§ **Opdracht**
Wie verkondigde volgens het fragment over atomen voor het eerst de moderne atoomtheorie, en in welk jaar?
-------- Gekozen fragment --------
- Stel de moderne atoomtheorie op.
- Leer hoe atomen zijn opgebouwd.
Het kleinste stukje van een element dat de identiteit van dat element behoudt, wordt een atoom genoemd. Individuele atomen zijn extreem klein. Er zijn ongeveer vijftig miljoen atomen op een rij nodig om een lijn van 1 cm lang te maken. De punt aan het eind van een gedrukte zin bevat enkele miljoenen atomen. Atomen zijn zo klein dat het moeilijk te geloven is dat alle materie uit atomen bestaat – maar dat is wel zo.
Het concept dat atomen een fundamentele rol spelen in de chemie is geformaliseerd in de moderne atoomtheorie, voor het eerst verkondigd door John Dalton, een Engelse wetenschapper, in 1808. Deze bestaat uit drie delen:
- Alle materie bestaat uit atomen.
-------- Gekozen gegevens --------
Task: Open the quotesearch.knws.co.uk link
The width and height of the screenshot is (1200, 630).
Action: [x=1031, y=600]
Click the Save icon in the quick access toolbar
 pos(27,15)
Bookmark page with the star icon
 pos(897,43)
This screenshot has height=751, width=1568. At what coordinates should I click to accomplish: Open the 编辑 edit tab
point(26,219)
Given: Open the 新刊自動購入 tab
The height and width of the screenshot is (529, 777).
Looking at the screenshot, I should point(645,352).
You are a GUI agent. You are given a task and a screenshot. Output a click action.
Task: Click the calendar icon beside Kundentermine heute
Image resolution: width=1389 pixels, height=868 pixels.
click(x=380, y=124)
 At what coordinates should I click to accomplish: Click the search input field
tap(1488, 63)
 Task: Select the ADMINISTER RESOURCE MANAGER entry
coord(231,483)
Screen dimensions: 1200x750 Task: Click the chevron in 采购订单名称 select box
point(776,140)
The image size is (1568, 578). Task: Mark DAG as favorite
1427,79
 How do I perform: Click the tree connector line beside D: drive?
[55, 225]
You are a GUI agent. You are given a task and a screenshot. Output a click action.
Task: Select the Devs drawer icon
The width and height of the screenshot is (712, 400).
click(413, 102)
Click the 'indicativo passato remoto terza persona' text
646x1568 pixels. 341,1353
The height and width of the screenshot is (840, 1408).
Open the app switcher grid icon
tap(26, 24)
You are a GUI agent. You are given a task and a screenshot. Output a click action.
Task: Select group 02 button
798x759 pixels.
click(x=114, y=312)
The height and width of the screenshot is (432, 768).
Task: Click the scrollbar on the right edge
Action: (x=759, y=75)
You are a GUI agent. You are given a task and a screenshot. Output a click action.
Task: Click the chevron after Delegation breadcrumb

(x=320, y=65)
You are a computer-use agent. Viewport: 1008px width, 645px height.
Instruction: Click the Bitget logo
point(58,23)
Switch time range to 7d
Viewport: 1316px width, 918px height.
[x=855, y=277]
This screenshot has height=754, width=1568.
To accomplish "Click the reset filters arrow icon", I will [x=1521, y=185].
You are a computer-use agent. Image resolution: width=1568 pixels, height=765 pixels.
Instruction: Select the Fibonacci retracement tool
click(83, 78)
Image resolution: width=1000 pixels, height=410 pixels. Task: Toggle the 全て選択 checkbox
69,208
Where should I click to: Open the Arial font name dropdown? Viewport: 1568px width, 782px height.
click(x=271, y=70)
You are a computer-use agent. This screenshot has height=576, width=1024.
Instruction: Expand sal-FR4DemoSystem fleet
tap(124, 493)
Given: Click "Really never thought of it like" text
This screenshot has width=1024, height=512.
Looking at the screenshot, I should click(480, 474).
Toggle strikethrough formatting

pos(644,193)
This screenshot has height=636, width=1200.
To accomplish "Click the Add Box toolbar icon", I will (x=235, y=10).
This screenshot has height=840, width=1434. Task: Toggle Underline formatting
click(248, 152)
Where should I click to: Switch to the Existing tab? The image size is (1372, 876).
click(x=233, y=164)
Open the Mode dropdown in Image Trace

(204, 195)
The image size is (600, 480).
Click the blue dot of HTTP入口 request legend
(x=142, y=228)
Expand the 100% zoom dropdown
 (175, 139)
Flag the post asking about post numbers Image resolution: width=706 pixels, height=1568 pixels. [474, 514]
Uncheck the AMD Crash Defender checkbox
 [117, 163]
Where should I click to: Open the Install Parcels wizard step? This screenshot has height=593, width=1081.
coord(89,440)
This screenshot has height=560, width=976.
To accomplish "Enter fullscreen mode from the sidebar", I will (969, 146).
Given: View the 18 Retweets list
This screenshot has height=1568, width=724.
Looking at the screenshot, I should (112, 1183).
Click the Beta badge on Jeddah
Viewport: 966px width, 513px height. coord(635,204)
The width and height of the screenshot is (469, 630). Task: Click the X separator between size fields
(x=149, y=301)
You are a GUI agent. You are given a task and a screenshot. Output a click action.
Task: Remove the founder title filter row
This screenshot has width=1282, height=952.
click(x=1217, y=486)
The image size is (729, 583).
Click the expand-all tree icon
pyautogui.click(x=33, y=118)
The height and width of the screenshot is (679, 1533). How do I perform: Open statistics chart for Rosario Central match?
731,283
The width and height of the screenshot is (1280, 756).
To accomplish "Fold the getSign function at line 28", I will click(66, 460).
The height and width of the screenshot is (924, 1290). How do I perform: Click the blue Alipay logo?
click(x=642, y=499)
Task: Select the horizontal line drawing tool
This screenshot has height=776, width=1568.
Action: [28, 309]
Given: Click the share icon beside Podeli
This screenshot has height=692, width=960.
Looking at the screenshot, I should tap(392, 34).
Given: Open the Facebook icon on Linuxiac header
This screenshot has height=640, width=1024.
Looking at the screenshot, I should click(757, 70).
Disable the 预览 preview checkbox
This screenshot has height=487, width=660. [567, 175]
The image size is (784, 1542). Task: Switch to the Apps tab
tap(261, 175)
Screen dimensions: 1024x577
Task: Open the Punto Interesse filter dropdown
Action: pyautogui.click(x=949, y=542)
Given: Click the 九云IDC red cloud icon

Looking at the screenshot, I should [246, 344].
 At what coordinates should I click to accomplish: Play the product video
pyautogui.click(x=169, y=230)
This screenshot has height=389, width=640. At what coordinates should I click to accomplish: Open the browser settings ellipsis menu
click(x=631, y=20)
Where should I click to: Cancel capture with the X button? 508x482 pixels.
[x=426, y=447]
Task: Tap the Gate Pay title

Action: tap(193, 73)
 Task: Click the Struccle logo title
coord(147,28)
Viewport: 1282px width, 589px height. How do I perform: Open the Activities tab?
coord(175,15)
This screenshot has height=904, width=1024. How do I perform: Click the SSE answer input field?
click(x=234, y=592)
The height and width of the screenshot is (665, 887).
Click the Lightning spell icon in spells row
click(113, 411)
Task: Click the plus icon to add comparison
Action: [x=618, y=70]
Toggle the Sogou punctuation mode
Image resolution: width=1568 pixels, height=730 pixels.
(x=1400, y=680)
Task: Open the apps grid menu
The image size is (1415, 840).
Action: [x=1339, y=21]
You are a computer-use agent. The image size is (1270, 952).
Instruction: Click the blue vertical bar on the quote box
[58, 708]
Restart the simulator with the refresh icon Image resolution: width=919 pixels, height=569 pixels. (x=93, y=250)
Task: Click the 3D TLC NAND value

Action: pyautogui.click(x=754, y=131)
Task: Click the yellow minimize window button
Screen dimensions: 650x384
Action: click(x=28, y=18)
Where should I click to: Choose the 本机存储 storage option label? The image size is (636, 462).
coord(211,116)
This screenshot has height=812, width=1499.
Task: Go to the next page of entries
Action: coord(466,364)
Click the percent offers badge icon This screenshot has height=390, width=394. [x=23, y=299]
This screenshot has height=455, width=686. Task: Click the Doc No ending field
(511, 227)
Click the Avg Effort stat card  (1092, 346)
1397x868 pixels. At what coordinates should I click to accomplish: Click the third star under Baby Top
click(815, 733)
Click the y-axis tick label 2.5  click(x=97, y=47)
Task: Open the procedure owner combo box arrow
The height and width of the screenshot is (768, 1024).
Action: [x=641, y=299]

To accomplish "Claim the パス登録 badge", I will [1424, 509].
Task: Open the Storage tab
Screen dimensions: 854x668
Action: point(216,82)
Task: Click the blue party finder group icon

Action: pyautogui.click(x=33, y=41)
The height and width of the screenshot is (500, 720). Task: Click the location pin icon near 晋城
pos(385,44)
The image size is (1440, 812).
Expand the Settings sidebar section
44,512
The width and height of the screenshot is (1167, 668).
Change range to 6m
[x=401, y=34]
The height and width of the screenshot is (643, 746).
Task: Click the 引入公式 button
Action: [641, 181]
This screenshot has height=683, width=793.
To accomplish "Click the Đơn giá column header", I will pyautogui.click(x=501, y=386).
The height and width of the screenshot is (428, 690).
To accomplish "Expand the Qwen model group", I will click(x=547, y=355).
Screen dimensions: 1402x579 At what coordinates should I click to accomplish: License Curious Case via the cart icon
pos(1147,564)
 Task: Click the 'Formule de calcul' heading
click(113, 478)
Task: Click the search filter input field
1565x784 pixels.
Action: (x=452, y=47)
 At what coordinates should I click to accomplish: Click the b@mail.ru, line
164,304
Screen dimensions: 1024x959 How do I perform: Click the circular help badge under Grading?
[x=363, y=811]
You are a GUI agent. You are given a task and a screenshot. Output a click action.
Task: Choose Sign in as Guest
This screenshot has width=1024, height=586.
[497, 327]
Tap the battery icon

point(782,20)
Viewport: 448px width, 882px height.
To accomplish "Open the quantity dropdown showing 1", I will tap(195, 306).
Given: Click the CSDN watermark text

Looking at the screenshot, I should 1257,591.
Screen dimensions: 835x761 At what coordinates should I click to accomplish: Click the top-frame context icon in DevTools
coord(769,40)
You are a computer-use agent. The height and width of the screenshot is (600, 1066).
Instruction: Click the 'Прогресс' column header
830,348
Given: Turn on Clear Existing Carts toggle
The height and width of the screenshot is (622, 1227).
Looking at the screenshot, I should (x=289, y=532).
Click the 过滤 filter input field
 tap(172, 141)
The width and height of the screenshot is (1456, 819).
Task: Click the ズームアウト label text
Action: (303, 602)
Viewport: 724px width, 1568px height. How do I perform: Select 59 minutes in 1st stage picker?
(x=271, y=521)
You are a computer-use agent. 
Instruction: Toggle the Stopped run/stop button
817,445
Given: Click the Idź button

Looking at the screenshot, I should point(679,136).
--------
§ **Uitwerking**
John Dalton, een Engelse wetenschapper, in 1808.